### INPUT RECORDS
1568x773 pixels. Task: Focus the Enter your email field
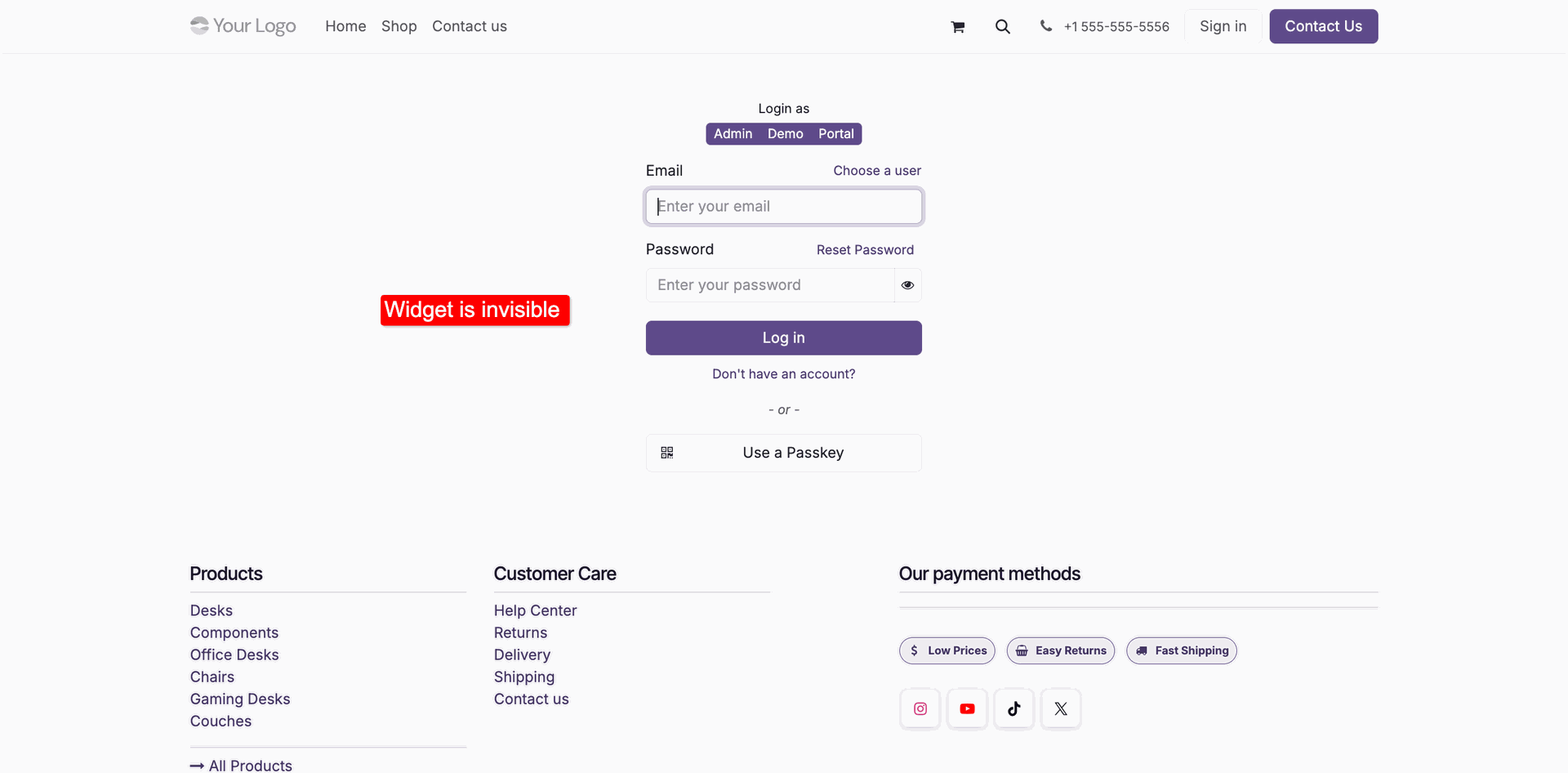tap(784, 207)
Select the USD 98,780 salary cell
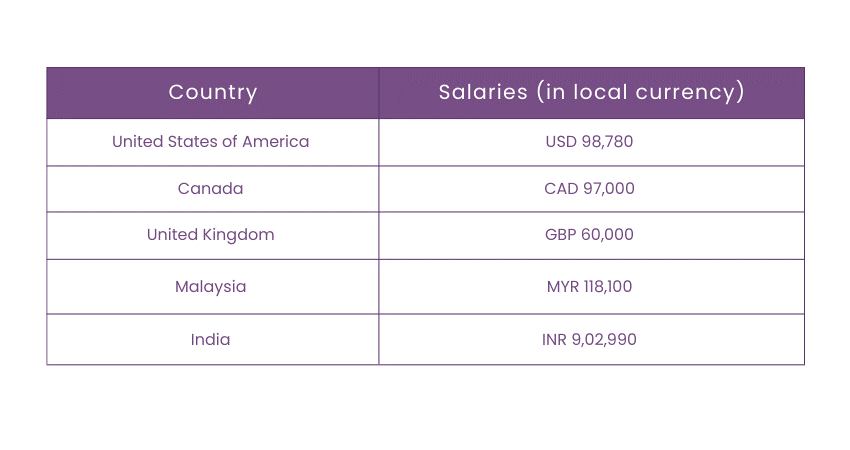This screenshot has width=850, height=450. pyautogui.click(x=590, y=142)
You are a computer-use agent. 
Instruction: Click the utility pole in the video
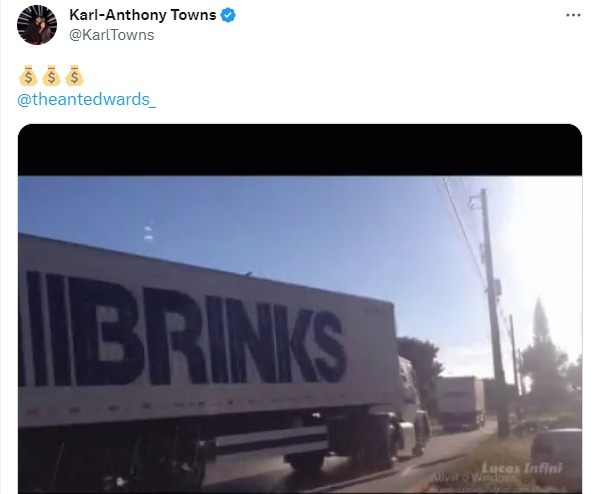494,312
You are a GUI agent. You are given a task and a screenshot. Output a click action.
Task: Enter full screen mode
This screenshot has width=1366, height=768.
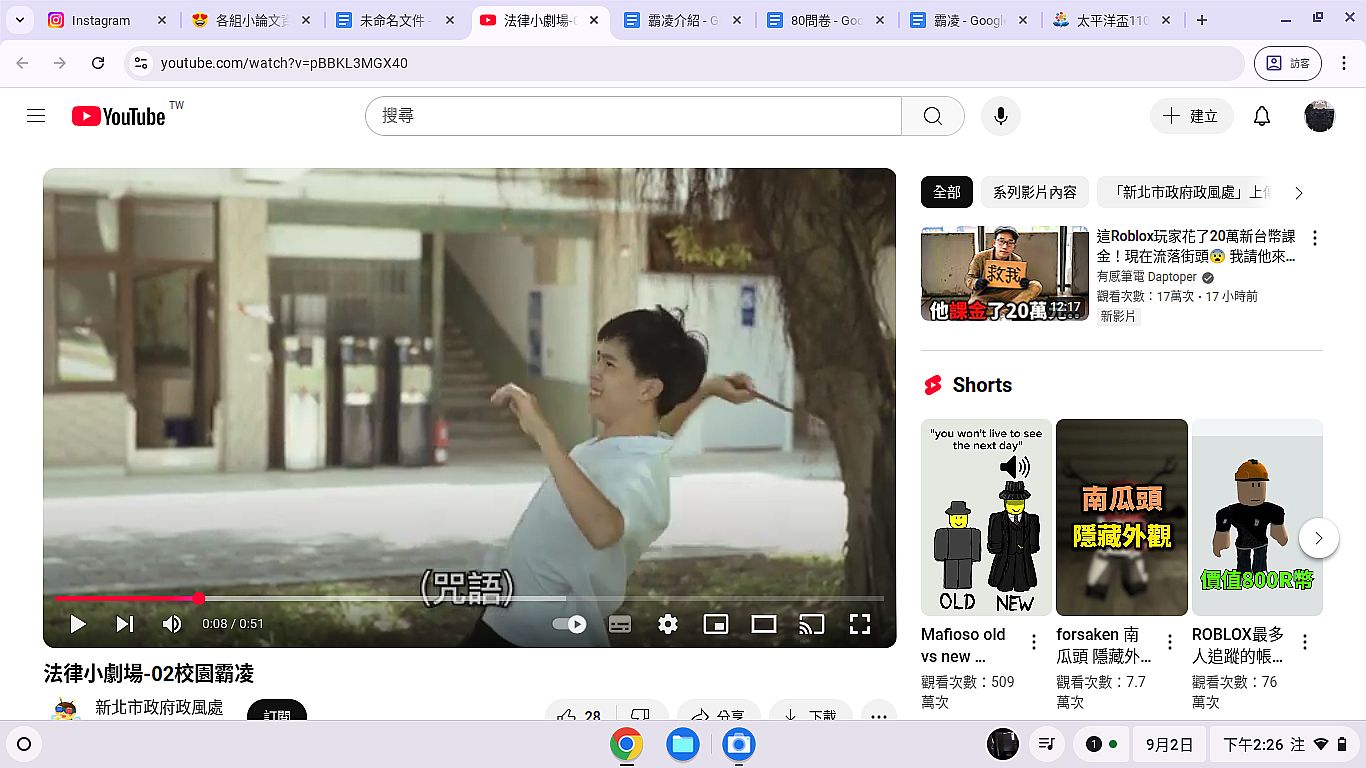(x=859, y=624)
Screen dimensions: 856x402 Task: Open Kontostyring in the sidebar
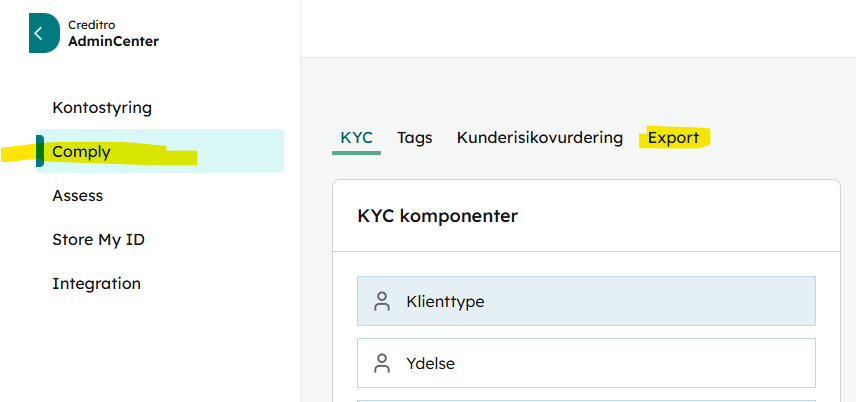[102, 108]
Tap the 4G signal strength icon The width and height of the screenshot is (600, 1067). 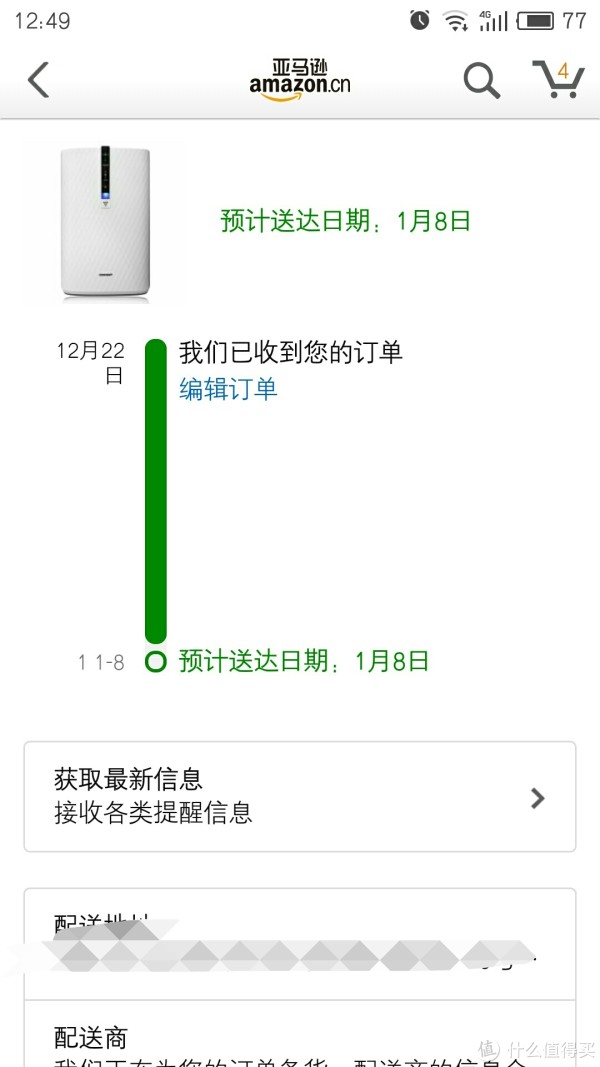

### YOUR GOAL
Each line from the one that holds "This screenshot has width=1366, height=768." through the end of the material should be repeated exactly, and nothing more. Leave out any picture.

### ANSWER BOX
This screenshot has width=1366, height=768.
(x=859, y=624)
Screen dimensions: 856x402 Task: Open Kontostyring in the sidebar
[102, 108]
Tap the 4G signal strength icon The width and height of the screenshot is (600, 1067). 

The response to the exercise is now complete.